04:18 PM EDT, 06/07/2024 (MT Newswires) -- Fears of a snarled border, a rising unemployment rate and rail infrastructure pulled the market lower on Friday, with the S&P/TSX Composite Index closing down 222.10 points at week close at 22,007.0.
Battery Metals, up 1.9% and Information Technology, up 0.18%, were the sole sectors gaining on the day.
Base Metals, down 2.69% and Utilities, down 1.01%, were the largest decliners.
West Texas Intermediate (WTI) crude oil closed with a small loss on Friday as hopes for interest-rate cuts declined after the United States added more jobs than expected in May. WTI crude oil for July delivery closed down US$0.02 to settle at US$75.53 per barrel, while August Brent crude, the global benchmark, closed down US$0.25 to US$79.62.
Gold prices slumped he most in two years to their lowest in a month mid-afternoon on Friday on fading hopes for a near-term cut to interest rates from the Federal Reserve after the United States added significantly more jobs than expected last month, sending the dollar and treasury yields higher. Gold for August delivery was last seen down US$66.40 to US$2,324.50 per ounce, the lowest since April 30..
The markets downward trend reflected an anticipated strike by Canadian border guards, as mediation continued between the more than 9,000 Public Service Alliance of Canada (PSAC) members, who were poised to strike at 4 p.m.
According to Ottawa, 90 per cent of front-line border officers are designated as essential - which would prevent them from any work stoppages. However, union members could use work-to-rule, performing their daily routine as exactly laid out in their contracts, which would snarl and delay border crossings.

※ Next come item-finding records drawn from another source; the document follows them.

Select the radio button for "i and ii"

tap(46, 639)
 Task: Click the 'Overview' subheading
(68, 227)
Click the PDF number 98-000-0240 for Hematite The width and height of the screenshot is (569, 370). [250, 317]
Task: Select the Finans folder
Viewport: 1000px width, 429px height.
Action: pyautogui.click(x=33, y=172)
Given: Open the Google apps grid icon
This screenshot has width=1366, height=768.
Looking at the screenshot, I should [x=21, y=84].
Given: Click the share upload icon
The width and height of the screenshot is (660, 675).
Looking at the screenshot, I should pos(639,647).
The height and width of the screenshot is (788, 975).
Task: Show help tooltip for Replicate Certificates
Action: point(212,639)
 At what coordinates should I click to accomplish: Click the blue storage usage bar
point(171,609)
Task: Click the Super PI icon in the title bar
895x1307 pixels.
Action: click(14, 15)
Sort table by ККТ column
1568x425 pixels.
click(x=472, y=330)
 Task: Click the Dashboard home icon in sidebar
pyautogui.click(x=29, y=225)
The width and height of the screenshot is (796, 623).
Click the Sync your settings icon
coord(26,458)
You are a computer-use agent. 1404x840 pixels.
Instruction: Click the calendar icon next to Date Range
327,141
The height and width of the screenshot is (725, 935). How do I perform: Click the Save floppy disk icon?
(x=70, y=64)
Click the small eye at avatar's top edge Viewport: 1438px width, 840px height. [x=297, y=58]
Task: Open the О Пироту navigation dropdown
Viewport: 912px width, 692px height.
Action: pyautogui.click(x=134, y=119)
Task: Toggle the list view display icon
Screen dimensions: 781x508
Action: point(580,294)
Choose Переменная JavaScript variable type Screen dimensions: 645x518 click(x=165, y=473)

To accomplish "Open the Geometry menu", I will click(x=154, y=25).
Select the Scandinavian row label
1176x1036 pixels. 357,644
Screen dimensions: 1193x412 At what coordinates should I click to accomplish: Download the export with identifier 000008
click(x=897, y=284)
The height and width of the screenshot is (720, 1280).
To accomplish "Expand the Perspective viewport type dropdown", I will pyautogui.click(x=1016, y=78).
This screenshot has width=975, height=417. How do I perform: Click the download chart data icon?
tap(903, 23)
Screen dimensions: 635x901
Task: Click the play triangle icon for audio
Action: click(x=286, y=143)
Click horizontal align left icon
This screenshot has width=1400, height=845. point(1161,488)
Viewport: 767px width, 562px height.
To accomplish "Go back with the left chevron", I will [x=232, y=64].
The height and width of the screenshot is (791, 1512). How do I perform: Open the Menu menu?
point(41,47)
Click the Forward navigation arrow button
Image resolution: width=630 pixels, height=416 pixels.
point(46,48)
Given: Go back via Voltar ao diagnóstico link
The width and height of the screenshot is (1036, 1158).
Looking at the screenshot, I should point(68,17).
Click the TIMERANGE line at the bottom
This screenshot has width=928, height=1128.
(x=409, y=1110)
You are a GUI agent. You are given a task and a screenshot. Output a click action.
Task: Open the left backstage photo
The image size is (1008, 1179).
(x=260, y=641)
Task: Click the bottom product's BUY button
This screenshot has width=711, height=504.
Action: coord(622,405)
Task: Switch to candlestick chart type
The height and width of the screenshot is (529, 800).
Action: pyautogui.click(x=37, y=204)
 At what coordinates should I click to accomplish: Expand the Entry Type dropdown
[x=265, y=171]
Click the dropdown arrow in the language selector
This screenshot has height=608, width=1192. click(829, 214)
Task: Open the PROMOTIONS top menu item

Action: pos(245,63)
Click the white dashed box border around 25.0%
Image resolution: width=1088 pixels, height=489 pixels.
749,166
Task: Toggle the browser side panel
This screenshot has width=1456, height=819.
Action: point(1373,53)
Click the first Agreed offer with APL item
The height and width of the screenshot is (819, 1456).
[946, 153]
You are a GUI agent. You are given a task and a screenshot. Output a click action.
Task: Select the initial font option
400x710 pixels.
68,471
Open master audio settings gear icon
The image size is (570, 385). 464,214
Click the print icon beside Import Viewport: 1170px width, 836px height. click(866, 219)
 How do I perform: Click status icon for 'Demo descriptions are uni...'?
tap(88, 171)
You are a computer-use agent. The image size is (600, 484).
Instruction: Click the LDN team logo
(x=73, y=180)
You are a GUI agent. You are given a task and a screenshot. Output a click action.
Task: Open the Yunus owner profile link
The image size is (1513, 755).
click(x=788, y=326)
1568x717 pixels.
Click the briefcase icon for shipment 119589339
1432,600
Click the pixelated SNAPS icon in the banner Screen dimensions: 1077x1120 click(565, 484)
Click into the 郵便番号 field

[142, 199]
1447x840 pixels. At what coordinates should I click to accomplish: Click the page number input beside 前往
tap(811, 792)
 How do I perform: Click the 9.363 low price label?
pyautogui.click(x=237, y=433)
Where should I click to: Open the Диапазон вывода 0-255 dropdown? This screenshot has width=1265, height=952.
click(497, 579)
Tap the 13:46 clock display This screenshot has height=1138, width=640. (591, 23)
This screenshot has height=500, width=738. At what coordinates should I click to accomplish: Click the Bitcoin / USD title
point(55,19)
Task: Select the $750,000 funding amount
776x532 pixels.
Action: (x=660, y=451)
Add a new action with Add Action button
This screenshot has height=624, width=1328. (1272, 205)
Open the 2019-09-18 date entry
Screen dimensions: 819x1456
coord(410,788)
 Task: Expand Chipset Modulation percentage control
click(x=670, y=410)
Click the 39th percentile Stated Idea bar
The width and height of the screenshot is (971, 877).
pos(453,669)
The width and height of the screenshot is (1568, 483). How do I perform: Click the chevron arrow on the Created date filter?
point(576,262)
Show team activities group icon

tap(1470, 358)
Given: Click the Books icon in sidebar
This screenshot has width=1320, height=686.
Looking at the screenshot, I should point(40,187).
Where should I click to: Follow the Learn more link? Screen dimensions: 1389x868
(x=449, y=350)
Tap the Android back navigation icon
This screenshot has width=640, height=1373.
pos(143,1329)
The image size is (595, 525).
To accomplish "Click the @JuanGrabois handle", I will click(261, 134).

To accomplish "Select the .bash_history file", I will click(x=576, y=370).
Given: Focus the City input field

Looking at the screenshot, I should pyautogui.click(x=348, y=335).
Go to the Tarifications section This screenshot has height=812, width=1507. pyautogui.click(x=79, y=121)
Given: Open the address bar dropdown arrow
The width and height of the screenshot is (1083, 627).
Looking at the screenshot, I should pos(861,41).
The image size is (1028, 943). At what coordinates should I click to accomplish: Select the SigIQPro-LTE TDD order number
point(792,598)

There is an estimated $2.5 billion in trade that crosses between the U.S. and Canada every day.
Also, Teamsters Canada Rail Conference (TCRC) said Friday Canadian National Railway (CNR.TO) and Canadian Pacific Kansas City ( CP ) dismissed a proposal to stagger talks with the companies by two weeks - a move that would have helped avoid simultaneous work stoppages at the railways, according to a statement from the TCRC.
Staggering the negotiations is "a sensible solution that would minimize disruptions," said Paul Boucher, President of the TCRC, adding that "CN and CPKC's rejection of this proposal "is a clear indication of how little they care about the economy and the supply chain."
A weak jobs report also failed to offer support to stocks, with Canada adding 27,000 jobs last month, in line with expectations, while the unemployment rate ticked up to 6.2% as the labor force rose by 90,000 in May.
"While much of the report fits the slowdown narrative, the one troubling aspect for further Bank of Canada (BoC) rate cuts was a rebound in wages-average hourly wages popped back up to a 5.1% y/y pace from 4.7% in April, and right back in line with the average reading over the past year. Still, the BoC will note the rising slack in the job market -- the steady climb in the jobless rate, and the rise in the involuntary part-time rate to 18.2% -- and conclude that it's a matter of time before wage growth relents", BMO Economics noted.